| Exercise |
From the material below, pull out every line that contains the string "menu".

| Items listed in a dataset |
BEGIN

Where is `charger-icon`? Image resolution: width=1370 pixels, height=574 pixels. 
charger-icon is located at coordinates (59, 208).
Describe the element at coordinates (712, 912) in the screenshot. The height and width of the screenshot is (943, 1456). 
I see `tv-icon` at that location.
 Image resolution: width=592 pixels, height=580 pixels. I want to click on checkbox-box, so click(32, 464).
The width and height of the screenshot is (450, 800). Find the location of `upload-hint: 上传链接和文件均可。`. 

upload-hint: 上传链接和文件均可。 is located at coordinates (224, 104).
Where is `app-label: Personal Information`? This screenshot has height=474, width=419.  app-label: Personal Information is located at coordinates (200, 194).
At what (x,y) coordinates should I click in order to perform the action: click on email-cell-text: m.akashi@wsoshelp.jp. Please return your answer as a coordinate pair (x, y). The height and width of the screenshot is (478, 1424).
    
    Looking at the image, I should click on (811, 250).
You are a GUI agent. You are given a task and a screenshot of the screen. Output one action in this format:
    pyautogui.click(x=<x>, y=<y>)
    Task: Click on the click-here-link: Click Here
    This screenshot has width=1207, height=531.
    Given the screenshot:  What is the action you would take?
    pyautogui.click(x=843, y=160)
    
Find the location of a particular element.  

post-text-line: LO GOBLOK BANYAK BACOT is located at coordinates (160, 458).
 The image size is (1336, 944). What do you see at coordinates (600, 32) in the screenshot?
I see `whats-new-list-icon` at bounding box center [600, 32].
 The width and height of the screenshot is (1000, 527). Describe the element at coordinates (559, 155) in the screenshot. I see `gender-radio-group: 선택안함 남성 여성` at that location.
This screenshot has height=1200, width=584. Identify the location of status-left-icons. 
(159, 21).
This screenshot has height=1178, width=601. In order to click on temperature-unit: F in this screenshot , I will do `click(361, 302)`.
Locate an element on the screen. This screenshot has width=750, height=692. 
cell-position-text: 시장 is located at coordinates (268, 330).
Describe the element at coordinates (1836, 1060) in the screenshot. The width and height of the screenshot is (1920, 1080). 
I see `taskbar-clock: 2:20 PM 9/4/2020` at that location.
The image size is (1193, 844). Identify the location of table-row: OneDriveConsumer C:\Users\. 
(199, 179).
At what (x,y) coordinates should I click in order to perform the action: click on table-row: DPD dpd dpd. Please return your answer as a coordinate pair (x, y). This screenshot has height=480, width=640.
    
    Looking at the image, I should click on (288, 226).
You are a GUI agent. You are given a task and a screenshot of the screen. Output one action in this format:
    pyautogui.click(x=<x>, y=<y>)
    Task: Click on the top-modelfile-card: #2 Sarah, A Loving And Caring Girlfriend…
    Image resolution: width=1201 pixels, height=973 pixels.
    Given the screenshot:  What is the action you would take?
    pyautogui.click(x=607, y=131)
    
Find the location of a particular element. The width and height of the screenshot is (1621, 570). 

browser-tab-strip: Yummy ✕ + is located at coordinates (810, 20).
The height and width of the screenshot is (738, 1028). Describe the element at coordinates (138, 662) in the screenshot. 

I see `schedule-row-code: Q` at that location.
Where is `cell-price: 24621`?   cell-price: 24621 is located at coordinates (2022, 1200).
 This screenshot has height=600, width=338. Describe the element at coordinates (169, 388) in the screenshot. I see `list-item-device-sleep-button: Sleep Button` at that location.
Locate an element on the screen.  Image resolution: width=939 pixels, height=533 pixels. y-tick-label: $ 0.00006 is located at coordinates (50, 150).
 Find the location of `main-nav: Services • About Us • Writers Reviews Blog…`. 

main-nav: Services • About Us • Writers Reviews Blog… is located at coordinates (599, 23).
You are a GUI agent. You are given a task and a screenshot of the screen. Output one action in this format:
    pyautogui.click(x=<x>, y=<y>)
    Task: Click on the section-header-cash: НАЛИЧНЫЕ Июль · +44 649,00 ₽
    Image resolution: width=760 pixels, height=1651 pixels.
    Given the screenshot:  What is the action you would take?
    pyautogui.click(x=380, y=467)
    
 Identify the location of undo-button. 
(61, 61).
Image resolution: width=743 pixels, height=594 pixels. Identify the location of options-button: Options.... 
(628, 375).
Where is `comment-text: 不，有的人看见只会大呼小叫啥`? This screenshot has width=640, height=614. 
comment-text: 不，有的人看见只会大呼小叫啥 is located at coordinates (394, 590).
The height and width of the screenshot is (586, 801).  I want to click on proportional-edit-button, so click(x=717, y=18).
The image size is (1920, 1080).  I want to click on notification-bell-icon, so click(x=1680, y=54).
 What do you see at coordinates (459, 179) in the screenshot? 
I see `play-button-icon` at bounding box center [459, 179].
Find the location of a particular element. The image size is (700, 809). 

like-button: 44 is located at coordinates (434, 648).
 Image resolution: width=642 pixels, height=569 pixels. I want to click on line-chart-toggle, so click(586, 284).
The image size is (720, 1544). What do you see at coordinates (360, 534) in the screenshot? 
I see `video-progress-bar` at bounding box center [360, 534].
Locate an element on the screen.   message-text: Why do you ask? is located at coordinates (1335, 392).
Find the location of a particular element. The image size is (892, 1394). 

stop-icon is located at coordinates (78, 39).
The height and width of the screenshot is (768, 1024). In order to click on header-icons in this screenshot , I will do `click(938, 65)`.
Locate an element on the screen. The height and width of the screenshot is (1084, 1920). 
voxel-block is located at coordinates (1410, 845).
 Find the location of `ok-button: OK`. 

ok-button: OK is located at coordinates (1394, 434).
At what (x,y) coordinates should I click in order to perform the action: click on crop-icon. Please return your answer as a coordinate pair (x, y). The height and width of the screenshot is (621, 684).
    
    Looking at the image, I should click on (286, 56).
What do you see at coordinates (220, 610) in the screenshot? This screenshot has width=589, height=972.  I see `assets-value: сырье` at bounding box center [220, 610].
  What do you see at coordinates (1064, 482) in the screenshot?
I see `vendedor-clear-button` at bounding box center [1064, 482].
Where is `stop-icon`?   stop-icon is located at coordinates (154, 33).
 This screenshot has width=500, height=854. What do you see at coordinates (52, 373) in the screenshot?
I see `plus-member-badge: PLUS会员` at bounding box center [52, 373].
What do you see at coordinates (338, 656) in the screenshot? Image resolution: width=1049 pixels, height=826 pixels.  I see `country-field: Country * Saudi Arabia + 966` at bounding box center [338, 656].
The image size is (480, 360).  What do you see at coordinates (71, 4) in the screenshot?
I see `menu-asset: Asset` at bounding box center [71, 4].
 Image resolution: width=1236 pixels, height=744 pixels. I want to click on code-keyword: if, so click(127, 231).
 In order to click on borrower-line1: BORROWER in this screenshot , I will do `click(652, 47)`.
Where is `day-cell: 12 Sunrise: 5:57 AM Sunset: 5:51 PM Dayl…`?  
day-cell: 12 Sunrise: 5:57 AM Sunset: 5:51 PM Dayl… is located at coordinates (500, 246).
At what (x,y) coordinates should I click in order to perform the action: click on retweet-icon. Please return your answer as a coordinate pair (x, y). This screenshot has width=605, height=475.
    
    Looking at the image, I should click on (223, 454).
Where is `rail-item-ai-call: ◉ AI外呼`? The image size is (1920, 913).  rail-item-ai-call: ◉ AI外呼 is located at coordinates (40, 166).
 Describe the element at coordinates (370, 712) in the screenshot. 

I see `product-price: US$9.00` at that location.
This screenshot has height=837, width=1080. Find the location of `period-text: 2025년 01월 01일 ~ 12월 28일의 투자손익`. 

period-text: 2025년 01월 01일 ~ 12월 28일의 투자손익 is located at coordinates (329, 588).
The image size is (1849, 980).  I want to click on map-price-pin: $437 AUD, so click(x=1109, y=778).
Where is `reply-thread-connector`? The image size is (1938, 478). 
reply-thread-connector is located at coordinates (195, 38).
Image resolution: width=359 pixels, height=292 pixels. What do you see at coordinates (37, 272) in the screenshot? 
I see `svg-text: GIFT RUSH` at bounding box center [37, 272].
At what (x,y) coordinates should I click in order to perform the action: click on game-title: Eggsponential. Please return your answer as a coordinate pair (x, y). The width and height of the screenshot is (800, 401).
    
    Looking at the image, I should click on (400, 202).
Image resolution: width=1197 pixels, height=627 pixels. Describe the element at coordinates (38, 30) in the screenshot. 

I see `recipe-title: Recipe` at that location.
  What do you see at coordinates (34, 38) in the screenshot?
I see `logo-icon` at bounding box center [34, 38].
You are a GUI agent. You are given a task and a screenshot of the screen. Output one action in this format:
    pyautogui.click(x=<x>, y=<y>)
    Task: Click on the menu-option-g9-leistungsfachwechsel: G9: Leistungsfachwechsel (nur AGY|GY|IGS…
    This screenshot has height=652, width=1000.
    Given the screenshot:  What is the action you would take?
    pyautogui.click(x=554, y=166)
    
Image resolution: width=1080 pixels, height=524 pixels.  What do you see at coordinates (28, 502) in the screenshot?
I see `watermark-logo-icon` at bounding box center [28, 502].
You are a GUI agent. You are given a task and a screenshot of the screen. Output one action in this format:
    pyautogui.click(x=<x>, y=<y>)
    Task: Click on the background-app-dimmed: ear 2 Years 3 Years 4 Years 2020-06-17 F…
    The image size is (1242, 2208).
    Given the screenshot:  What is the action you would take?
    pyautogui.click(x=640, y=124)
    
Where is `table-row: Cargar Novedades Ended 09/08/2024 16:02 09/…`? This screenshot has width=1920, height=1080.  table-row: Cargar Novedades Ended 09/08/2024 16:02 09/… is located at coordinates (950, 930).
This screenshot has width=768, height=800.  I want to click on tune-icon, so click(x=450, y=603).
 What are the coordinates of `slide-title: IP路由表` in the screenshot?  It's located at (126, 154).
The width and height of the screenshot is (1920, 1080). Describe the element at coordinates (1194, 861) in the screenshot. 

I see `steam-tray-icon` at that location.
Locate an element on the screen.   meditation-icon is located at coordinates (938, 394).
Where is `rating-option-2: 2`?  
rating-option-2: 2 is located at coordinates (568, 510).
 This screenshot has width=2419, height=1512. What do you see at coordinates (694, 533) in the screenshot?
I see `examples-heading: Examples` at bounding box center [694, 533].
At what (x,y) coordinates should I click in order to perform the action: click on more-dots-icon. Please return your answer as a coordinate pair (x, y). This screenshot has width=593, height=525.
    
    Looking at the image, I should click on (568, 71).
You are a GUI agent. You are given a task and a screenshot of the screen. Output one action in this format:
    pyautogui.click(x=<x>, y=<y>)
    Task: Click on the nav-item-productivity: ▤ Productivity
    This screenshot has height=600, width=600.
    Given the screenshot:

END

| Output of the exercise |
I see `menu-asset: Asset` at bounding box center [71, 4].
    Task: Click on the menu-option-g9-leistungsfachwechsel: G9: Leistungsfachwechsel (nur AGY|GY|IGS…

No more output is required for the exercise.